I've been doing a lot of end-of-the-year reflecting, and it has made me wonder about other people and their life partners or families, and how they've handled the whole "startup on the side" or "side hustle" thing. Bringing my (I say "skeptical", he says "realistic") husband along for the ride has been hugely challenging for both of us. I really believe in what I'm working on, and I believe that the tremendous amount of time and energy I'm pouring in to my startup will ultimately pay off. He believes in ME, but is less optimistic. And given that it's taken me a while to figure out how to achieve some semblance of balance - relationship, job, startup, other side hustle, personal health, and all the other stuff of life - there have been moments along the way that have felt pretty bumpy.

■ **Task list**
1. In the side-startup post, what word does the writer's husband use for his own attitude?
2. Extract the text of the side-startup post from "I've been doing" up to and including "felt pretty bumpy.".
3. Condense the paragraph of the side-startup post that begins "I've been doing a lot of end-of-the-year reflecting" into a short bulleted list that keeps its main facts.

■ **Extracted data**

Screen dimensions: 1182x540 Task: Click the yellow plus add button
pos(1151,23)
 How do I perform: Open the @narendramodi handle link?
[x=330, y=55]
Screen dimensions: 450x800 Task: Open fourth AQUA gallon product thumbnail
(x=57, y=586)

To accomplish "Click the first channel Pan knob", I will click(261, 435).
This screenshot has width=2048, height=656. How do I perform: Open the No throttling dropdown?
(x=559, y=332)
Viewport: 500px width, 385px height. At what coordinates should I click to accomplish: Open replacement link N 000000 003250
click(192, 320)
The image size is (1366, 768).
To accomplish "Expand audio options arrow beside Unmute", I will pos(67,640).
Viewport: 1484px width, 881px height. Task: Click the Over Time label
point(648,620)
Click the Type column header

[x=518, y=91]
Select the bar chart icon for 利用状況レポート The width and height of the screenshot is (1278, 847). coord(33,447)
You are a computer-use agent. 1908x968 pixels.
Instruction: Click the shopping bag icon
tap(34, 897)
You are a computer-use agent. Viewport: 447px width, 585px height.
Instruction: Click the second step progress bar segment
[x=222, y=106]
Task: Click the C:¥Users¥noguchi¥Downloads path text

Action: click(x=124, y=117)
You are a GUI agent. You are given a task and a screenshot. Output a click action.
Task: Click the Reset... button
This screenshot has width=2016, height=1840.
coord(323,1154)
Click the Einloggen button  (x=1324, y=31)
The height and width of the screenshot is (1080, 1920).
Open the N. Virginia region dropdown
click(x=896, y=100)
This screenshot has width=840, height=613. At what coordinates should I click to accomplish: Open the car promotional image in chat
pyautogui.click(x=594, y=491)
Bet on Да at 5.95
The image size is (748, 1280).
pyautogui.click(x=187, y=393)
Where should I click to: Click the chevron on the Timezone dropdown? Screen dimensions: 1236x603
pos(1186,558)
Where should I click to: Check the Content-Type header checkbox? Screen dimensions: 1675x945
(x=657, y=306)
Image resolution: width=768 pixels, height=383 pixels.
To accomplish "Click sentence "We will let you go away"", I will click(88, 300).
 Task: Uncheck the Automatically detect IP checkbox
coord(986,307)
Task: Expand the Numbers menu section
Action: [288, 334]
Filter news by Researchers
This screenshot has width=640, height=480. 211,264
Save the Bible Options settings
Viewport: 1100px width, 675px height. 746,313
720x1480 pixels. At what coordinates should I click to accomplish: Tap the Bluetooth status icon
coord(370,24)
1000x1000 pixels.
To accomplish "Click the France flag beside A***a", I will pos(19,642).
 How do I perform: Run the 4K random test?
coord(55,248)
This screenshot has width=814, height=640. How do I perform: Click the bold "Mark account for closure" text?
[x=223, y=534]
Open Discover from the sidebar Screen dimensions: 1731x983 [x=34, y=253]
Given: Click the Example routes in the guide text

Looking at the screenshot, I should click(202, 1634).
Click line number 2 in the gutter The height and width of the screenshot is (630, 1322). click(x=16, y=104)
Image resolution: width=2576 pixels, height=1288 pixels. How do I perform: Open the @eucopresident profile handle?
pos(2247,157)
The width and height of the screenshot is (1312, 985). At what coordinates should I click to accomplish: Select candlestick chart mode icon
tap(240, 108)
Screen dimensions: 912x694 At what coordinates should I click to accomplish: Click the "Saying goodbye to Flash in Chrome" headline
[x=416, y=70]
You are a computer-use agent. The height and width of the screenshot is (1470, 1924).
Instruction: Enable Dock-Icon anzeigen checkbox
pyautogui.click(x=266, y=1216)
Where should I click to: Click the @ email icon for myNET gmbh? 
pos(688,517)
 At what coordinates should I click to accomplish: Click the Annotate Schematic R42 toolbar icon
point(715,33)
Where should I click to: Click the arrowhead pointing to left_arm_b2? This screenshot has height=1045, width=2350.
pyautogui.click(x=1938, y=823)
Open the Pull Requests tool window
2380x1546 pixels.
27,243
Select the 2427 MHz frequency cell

■ **Answers for the exercise**
1. Realistic.

2.
I've been doing a lot of end-of-the-year reflecting, and it has made me wonder about other people and their life partners or families, and how they've handled the whole "startup on the side" or "side hustle" thing. Bringing my (I say "skeptical", he says "realistic") husband along for the ride has been hugely challenging for both of us. I really believe in what I'm working on, and I believe that the tremendous amount of time and energy I'm pouring in to my startup will ultimately pay off. He believes in ME, but is less optimistic. And given that it's taken me a while to figure out how to achieve some semblance of balance - relationship, job, startup, other side hustle, personal health, and all the other stuff of life - there have been moments along the way that have felt pretty bumpy.

3.
- End-of-the-year reflecting has made me wonder how other people's partners and families handle a "startup on the side" or "side hustle."
- Bringing my husband along has been hugely challenging for both of us. I call him "skeptical," and he calls himself "realistic."
- I believe in my startup and expect the time and energy I'm putting into it to pay off. He believes in me but is less optimistic.
- It has taken me a while to find some balance among relationship, job, startup, another side hustle, personal health, and everything else, so some moments have felt bumpy.